■ PROBLEM DETAILS:
Copy out all of the data that follows, exactly as it appears.

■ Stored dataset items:
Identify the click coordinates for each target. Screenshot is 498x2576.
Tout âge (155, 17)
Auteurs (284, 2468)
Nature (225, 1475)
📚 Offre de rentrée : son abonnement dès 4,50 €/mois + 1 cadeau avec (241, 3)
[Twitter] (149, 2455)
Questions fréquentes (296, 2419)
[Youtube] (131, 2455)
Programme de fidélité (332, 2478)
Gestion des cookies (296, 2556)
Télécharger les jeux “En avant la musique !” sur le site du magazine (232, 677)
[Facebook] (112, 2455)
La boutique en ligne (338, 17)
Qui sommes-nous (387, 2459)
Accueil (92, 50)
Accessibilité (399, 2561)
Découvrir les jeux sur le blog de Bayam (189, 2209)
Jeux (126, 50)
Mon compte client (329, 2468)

■ PROBLEM SOLUTION:
Identify the click coordinates for each target. Screenshot is 498x2576.
Tout âge (155, 17)
Auteurs (284, 2468)
Nature (225, 1475)
📚 Offre de rentrée : son abonnement dès 4,50 €/mois + 1 cadeau avec (241, 3)
[Twitter] (149, 2455)
Questions fréquentes (296, 2419)
[Youtube] (131, 2455)
Programme de fidélité (332, 2478)
Gestion des cookies (296, 2556)
Télécharger les jeux “En avant la musique !” sur le site du magazine (232, 677)
[Facebook] (112, 2455)
La boutique en ligne (338, 17)
Qui sommes-nous (387, 2459)
Accueil (92, 50)
Accessibilité (399, 2561)
Découvrir les jeux sur le blog de Bayam (189, 2209)
Jeux (126, 50)
Mon compte client (329, 2468)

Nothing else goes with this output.